Ferrel offered a wan smile. “It's okay. You gave him a defective rifle. That saved my life.”
Jilly spied the discared rifle then, lying behind Gallian's smoking remains. “How did you know?”
“About the rifle? I saw you give it to him in the precinct. Then he tried to use it on me, and it wouldn't fire. One plus one equals two, you know?”
Kieran sighed. “Well, I guess you were right not to trust him, Jilly.” He turned to Ferrel. “We'd better get back to making your EMP.”
“No need.”
Kieran cocked his head. “What do you mean?”
Instead of answering, Ferrel walked past Kieran and bent to pick up the discarded cylinder. He hefted it in the air. “All we need is a power source. Hook it up to this, fashion an emitter from that busted rifle, and we've got ourselves an EMP.”

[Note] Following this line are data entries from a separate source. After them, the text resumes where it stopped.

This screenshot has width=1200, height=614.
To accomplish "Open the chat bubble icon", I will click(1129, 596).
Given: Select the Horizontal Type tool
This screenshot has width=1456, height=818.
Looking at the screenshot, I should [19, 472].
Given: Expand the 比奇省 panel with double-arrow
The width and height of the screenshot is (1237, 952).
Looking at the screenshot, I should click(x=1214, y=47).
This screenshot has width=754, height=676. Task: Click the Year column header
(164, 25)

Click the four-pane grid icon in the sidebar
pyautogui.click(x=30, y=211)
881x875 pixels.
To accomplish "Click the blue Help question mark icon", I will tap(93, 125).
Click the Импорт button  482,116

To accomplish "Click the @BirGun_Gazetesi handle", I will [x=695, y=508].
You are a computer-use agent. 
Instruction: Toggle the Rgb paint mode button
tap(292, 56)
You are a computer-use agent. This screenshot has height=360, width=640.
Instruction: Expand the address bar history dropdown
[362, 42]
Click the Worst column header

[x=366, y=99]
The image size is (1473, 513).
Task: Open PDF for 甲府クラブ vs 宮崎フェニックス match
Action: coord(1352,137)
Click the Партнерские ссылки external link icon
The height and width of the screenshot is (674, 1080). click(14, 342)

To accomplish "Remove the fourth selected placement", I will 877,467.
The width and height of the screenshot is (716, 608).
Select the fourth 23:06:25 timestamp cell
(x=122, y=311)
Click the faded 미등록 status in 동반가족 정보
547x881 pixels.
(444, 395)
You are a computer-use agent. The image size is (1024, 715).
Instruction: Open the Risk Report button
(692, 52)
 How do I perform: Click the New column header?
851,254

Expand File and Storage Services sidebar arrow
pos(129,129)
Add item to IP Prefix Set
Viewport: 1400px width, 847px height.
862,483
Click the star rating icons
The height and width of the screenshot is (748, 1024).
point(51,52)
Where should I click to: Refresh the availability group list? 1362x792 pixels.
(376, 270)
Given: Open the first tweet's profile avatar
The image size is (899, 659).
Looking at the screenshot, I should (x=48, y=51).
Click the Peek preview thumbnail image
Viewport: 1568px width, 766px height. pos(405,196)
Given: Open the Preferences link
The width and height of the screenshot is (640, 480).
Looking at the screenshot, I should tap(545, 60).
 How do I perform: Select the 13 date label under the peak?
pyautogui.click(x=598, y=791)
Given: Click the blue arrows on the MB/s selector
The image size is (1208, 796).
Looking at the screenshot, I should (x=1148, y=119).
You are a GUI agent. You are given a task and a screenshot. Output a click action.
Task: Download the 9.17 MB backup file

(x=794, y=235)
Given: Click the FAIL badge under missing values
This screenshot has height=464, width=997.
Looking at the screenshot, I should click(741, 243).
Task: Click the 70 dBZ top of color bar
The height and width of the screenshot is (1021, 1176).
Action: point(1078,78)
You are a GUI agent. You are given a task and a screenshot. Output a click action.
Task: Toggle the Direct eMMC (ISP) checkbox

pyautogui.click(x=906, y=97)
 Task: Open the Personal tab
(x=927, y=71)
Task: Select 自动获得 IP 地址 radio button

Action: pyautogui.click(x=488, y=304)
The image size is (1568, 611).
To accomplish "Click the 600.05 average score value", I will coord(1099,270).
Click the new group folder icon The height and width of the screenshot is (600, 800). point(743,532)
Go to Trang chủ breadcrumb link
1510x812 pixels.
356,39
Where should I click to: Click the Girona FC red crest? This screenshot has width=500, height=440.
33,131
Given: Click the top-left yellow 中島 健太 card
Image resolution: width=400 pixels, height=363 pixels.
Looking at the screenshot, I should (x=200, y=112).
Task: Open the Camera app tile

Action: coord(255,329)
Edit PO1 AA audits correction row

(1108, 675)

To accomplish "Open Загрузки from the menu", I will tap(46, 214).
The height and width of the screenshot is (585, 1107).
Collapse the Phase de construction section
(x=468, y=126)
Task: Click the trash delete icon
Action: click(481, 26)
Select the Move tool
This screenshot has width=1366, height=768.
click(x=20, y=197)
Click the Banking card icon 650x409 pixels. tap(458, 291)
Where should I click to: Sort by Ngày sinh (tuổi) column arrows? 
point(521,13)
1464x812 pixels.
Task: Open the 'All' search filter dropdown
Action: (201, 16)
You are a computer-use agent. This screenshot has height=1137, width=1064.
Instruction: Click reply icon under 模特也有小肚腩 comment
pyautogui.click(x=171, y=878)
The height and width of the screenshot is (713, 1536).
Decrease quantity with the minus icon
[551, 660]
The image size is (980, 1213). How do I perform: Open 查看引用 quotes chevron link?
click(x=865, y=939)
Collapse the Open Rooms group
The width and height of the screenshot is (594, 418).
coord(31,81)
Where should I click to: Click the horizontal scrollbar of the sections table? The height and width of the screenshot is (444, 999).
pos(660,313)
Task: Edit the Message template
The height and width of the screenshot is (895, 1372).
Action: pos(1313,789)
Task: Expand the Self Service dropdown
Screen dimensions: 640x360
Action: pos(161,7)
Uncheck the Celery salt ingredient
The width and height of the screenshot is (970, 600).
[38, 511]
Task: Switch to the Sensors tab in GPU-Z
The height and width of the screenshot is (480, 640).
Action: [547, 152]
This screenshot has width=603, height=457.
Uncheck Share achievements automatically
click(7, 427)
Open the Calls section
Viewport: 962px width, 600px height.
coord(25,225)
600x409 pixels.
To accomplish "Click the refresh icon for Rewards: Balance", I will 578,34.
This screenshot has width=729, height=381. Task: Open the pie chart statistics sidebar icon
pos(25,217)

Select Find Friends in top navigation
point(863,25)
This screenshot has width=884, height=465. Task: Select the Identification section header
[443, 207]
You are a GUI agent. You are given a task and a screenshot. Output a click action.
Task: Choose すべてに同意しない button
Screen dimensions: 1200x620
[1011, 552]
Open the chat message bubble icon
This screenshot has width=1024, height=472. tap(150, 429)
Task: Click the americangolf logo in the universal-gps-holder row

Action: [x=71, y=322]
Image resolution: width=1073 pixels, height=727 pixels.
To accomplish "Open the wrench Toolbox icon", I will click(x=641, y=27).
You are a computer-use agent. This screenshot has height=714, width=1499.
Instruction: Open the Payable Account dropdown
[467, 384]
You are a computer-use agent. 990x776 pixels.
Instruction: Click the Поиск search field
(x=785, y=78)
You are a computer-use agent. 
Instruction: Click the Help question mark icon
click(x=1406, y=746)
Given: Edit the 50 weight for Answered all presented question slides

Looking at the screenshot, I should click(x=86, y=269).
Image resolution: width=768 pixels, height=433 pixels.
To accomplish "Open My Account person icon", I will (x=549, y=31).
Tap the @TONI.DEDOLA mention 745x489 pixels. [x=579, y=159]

Jilly gave him a flicker of a smile. “That's great, Ferrel. We've already verified the diagnosis. Kieran's blood is practically teeming with nanites.”
Ferrel sent her a backward glance. “Really? Well, not for long.”
* * *
Creating the EMP took surprisingly little effort. They salvaged a portable power supply and a bank of capacitors from one of the load lifters in the cargo bay, hooked it up to one end of the EMP generator, and then welded an emitter dish and barrel to the other end. As per Ferrel's recommendation, they took the assembly outside. Kieran volunteered to go first.
Jilly was on standby with a host of medical equipment in case things went badly, and Ferrel was manning the gun while keeping an eye on the door leading to the roof of the building.
“Ready?” Ferrel asked.
The wind was whipping loudly accross the roof, so Kieran had to shout: “Shoot me!”
Ferrel answered with a grin, then turned on the power source, and waited for the capacitors inside the EMP to charge. Because the assembly lacked proper controls for firing, it would discharge as soon as the capacitors reached their limits.
“It's going to be okay!” Jilly called. She was standing well back from the line of fire, having been warned that the EMP could have a substantial blast radius. They had also taken the precaution of aiming the cannon away from the ship, not wanting to disable their only chance to get away from the madness which had engulfed Crater City.